> _TASK INSTRUCTIONS_
Starting at the top of the records below, write out each line exactly as it stands, stopping after the line with "Task: Click the"; exclude the pictures.

> _MATERIALS PROVIDED_
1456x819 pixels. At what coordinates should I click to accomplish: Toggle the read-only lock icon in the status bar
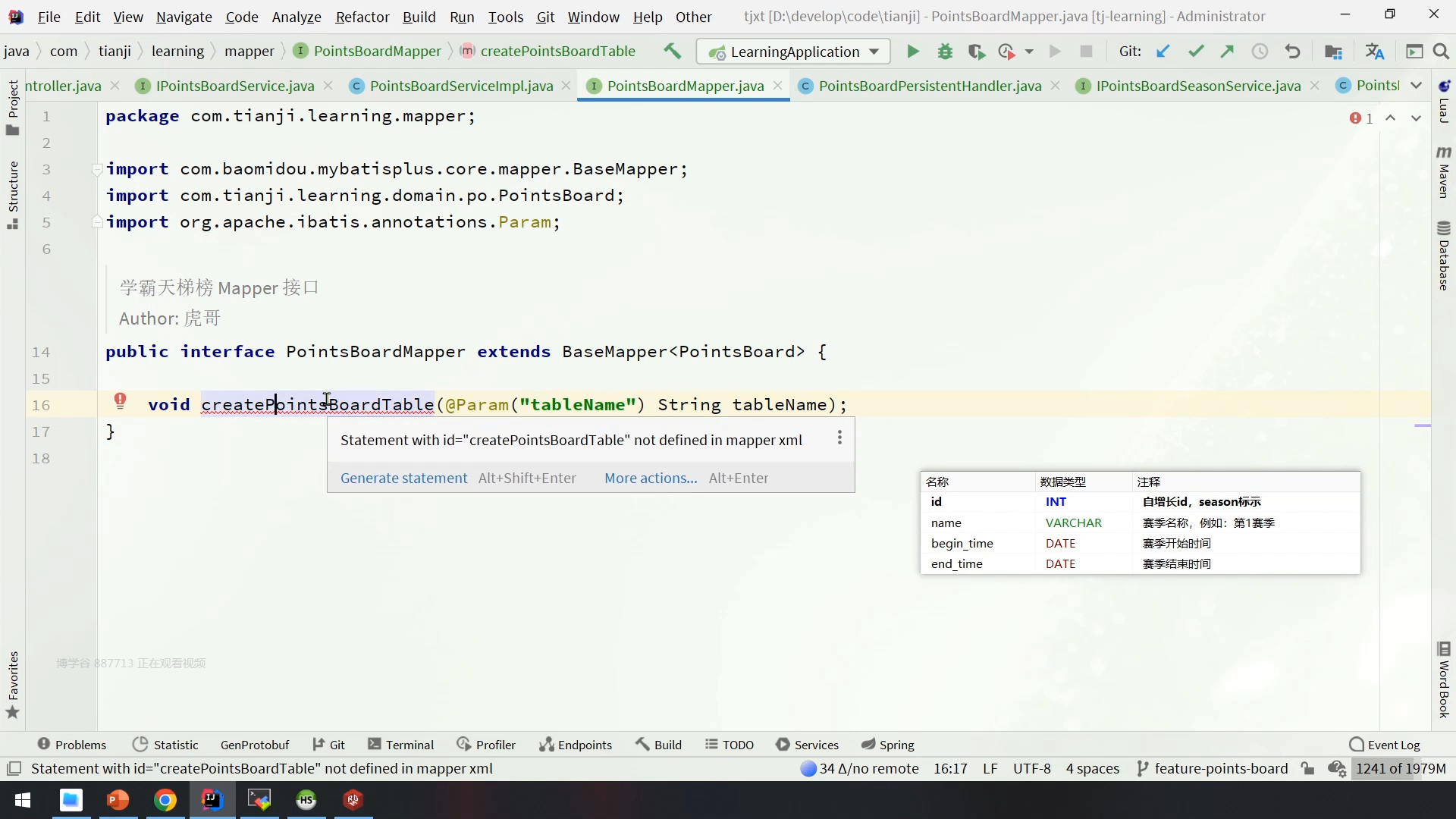click(1307, 769)
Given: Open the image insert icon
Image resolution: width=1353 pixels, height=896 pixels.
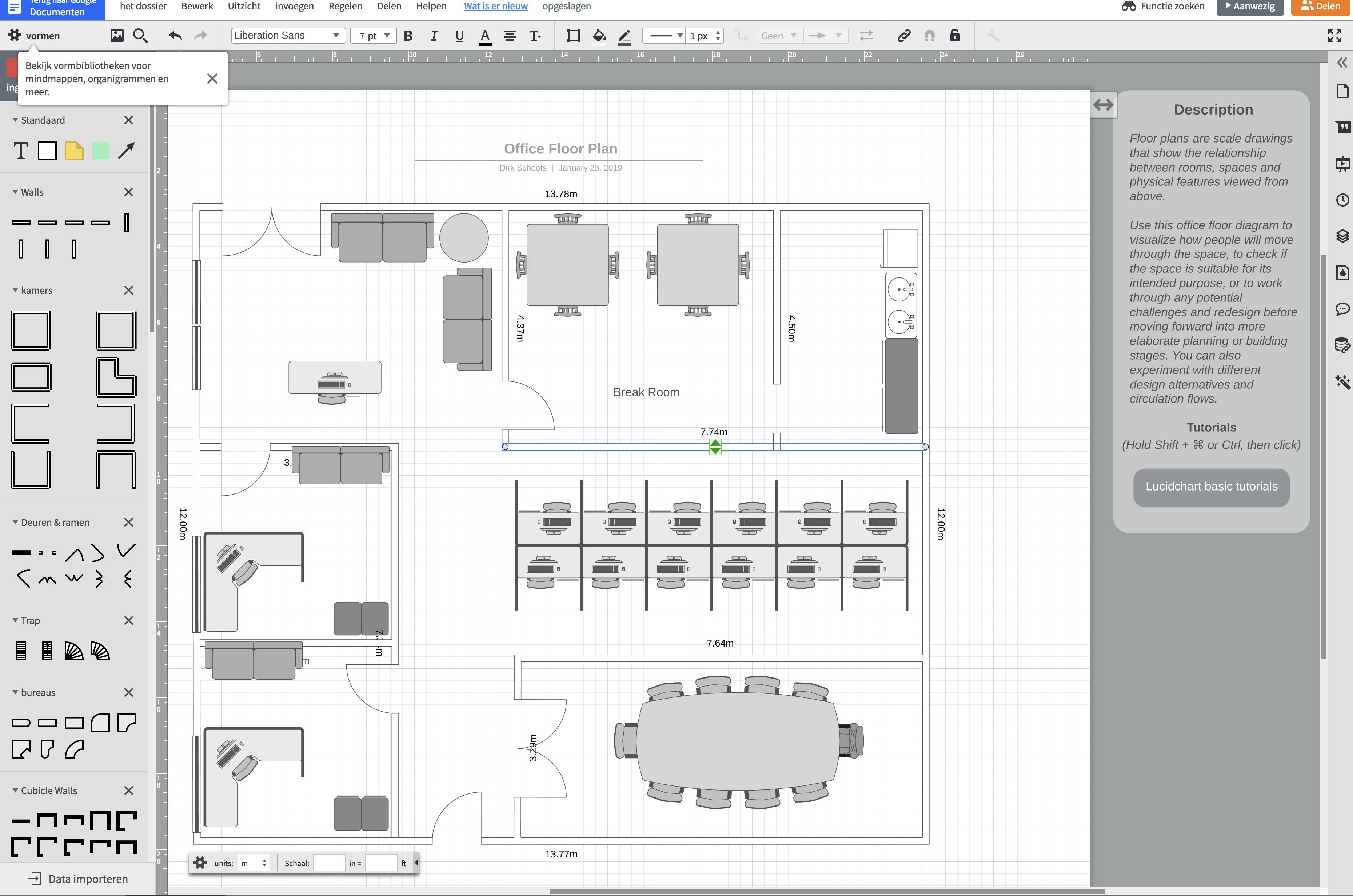Looking at the screenshot, I should click(116, 35).
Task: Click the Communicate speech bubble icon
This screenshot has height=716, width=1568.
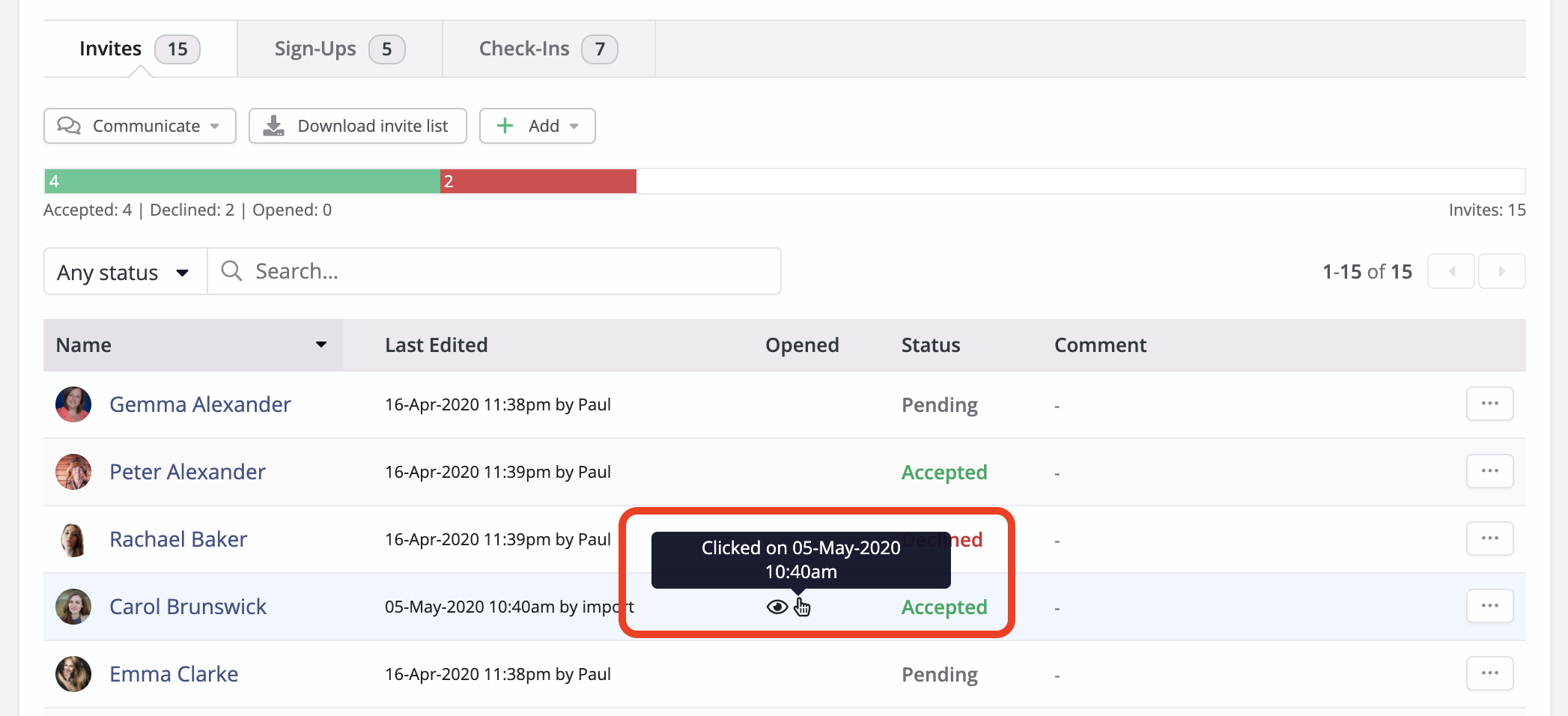Action: point(70,126)
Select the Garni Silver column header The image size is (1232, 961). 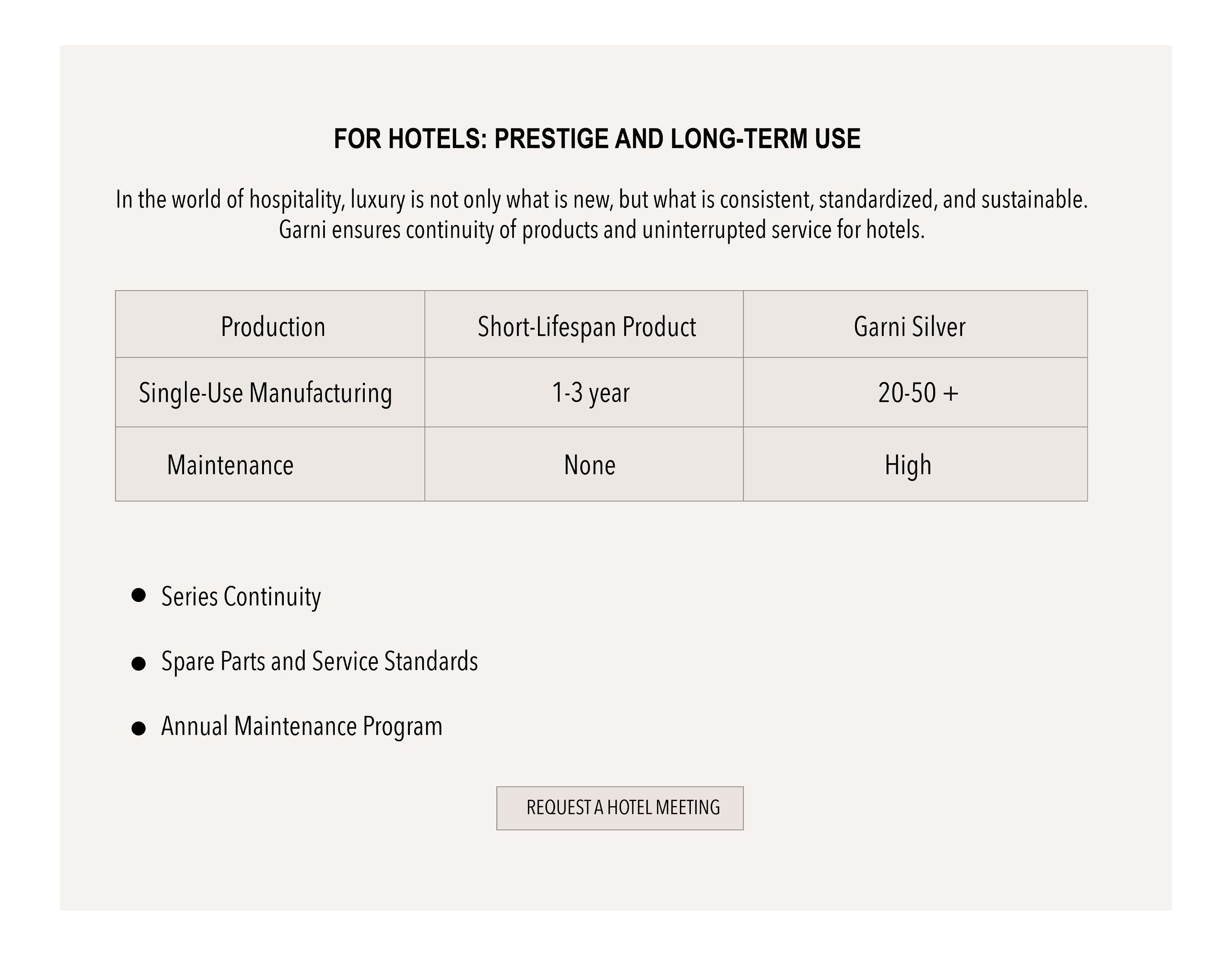click(909, 326)
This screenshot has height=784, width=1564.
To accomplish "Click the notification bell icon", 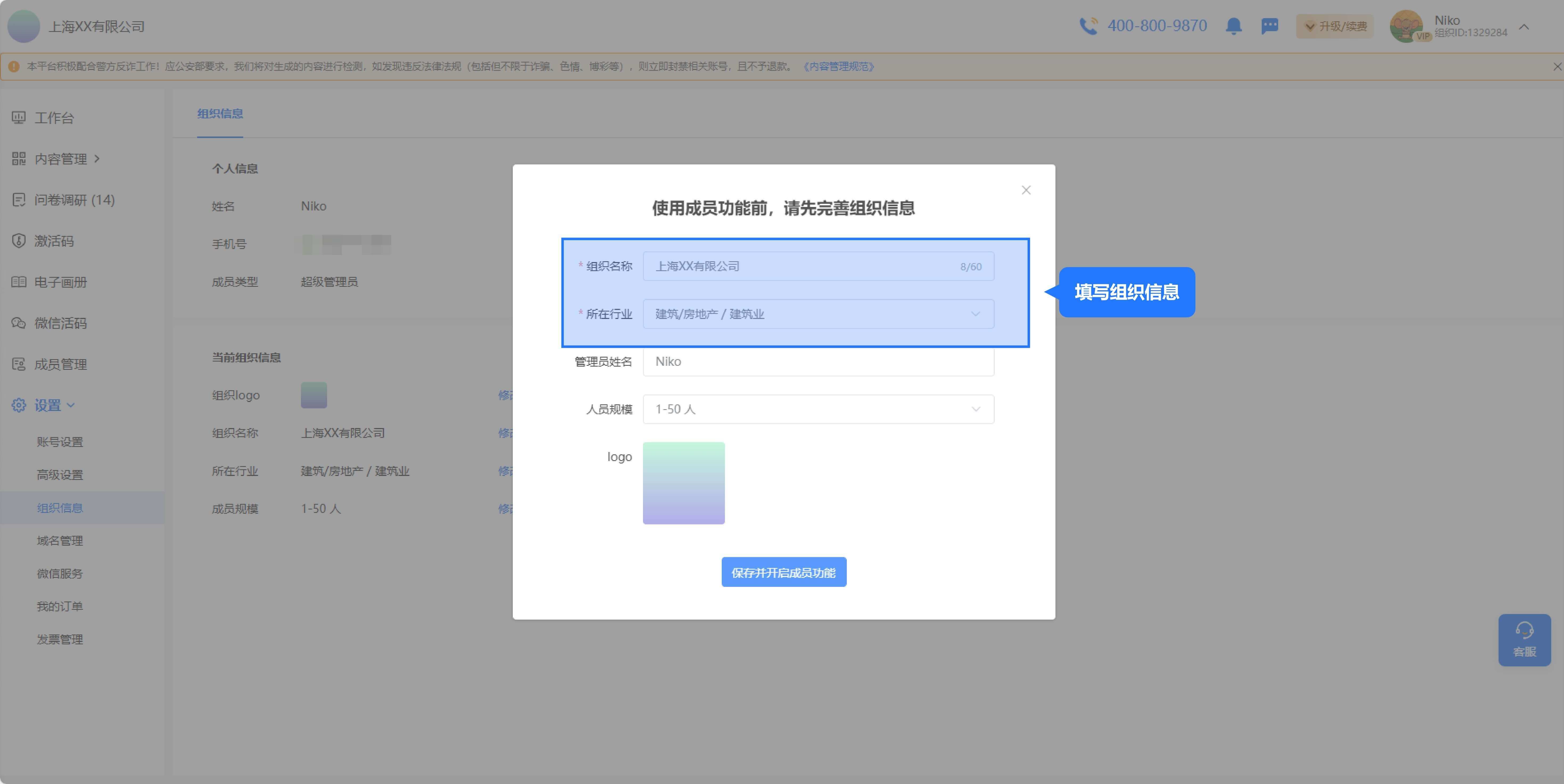I will 1233,26.
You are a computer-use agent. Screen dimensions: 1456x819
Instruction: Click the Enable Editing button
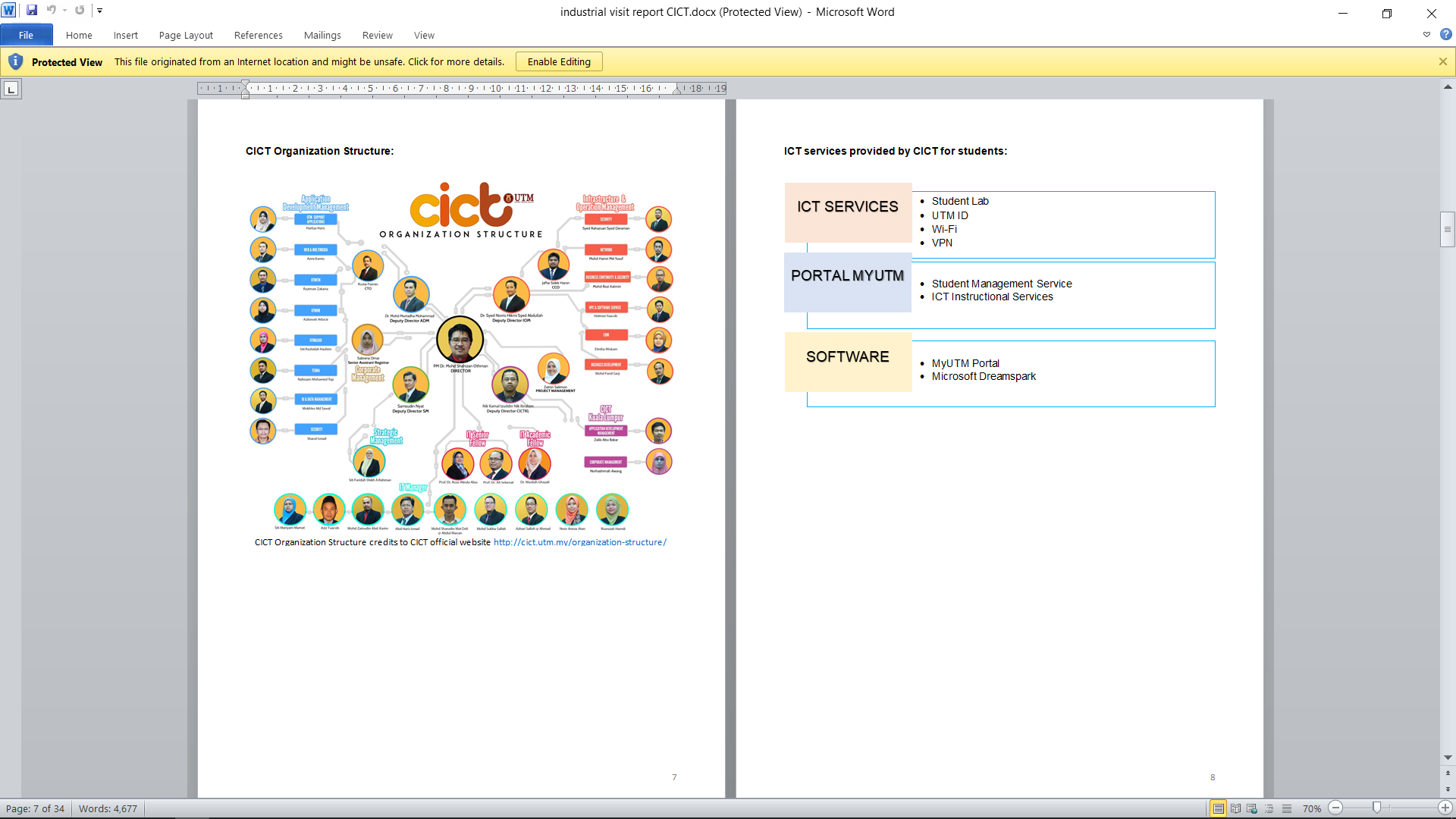(559, 61)
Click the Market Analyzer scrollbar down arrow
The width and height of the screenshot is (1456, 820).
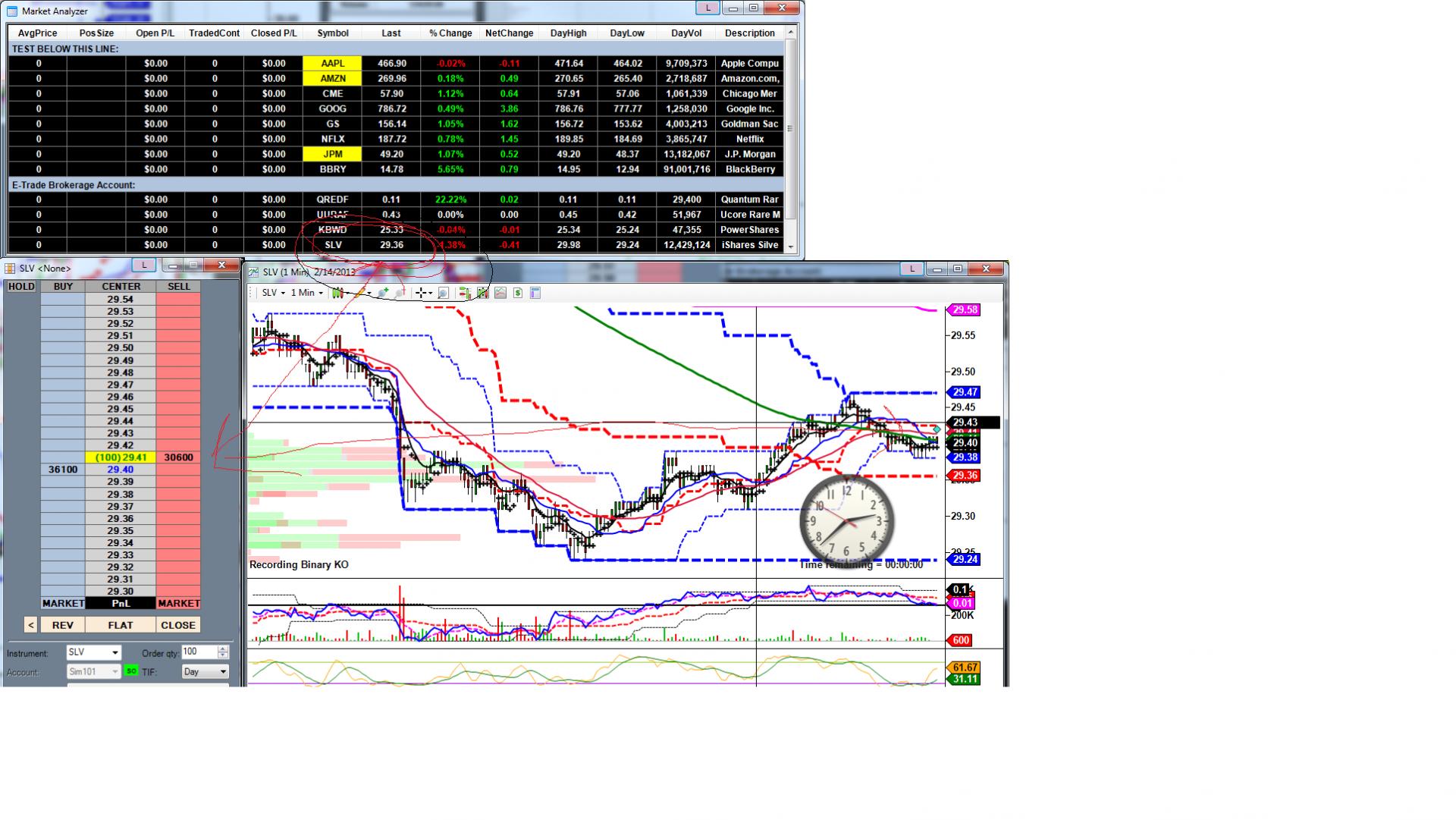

> _ANSWER FOR THE TASK_
1456x819 pixels. At what coordinates should I click to accomplish: Toggle the read-only lock icon in the status bar
click(1307, 769)
Given: Open the image insert icon
Image resolution: width=1353 pixels, height=896 pixels.
Looking at the screenshot, I should click(116, 35).
Task: Click the Communicate speech bubble icon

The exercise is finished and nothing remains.